In the present, Marlene is a successful author whose marriage is falling apart in Chicago. She travels to her small-town home in Wisconsin to help Valarie, who is in the mid-stage of ALS but still as mean as ever. Once home, Marlene encounters Hope, who is now a meth addict, thief and prostitute. Readers soon learn that all three partly know the facts behind a tragedy that happened at the homecoming party, but none know what the others know.
Black’s deft storytelling sucks readers into this complicated and absorbing tale of lovers, betrayals, blackmail and murder. Mostly, though, it’s a story of friendship and connection—or the lack of both.
The story shifts ably among the three women’s viewpoints. As the author develops each character, they grow from unlikable and unsympathetic to utterly compelling.

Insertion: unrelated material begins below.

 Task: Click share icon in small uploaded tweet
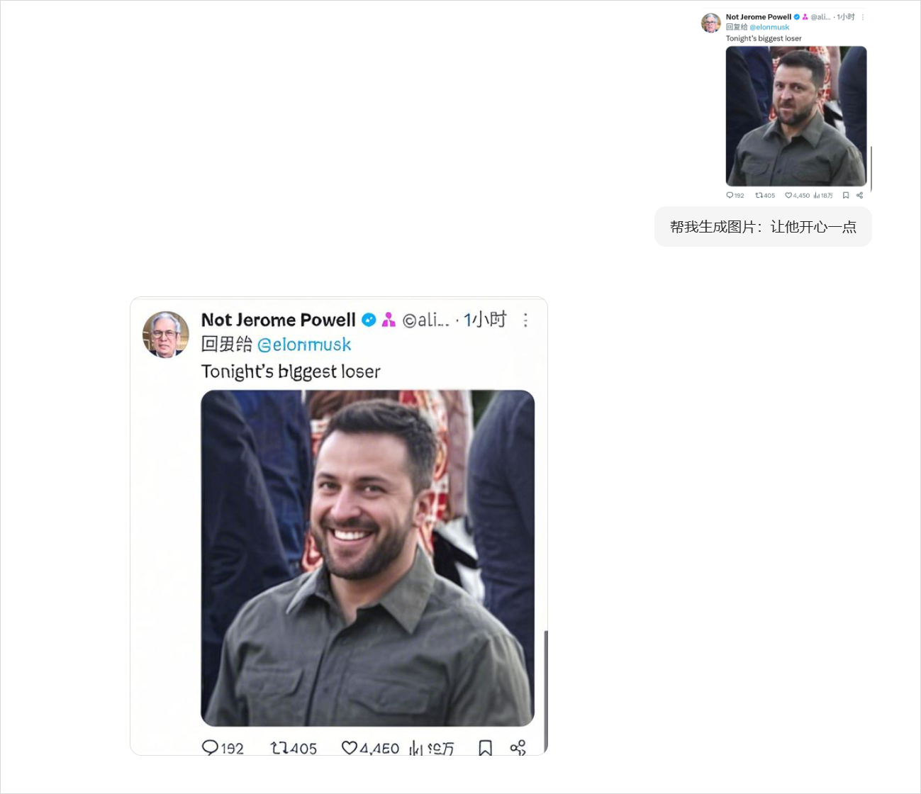(x=860, y=196)
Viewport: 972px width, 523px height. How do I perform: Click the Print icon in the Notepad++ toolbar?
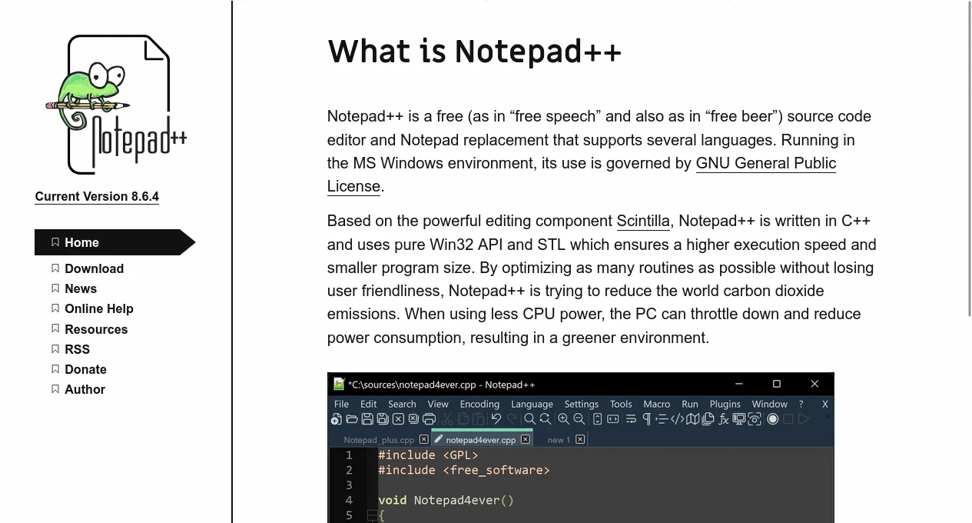pyautogui.click(x=429, y=419)
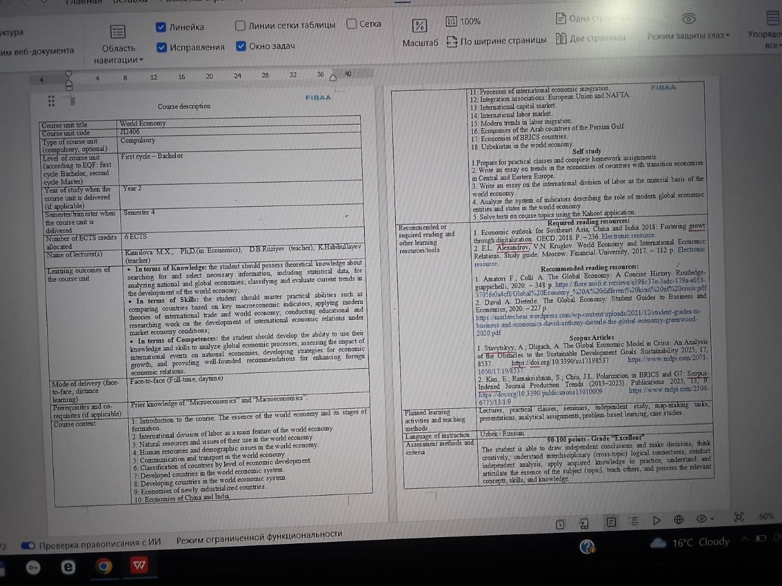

Ultimately, however, it’s the story’s unexpected turns and the author’s crisp writing style that keep readers flying through the book. Told in present tense in mostly spare sentences, the narrative conveys a sense of urgency without sacrificing style. For example, when one character considers the “questionable things” she has done, Black writes: “She doesn’t feel bad, she feels like a worm that burrowed into her brain, and caused it to swell, has crawled out and released the pressure.”
Fans of Denise Mina and other psychological thrillers such as Gone Girl will relish the twists and turns of this page-turner.
Also available as an ebook.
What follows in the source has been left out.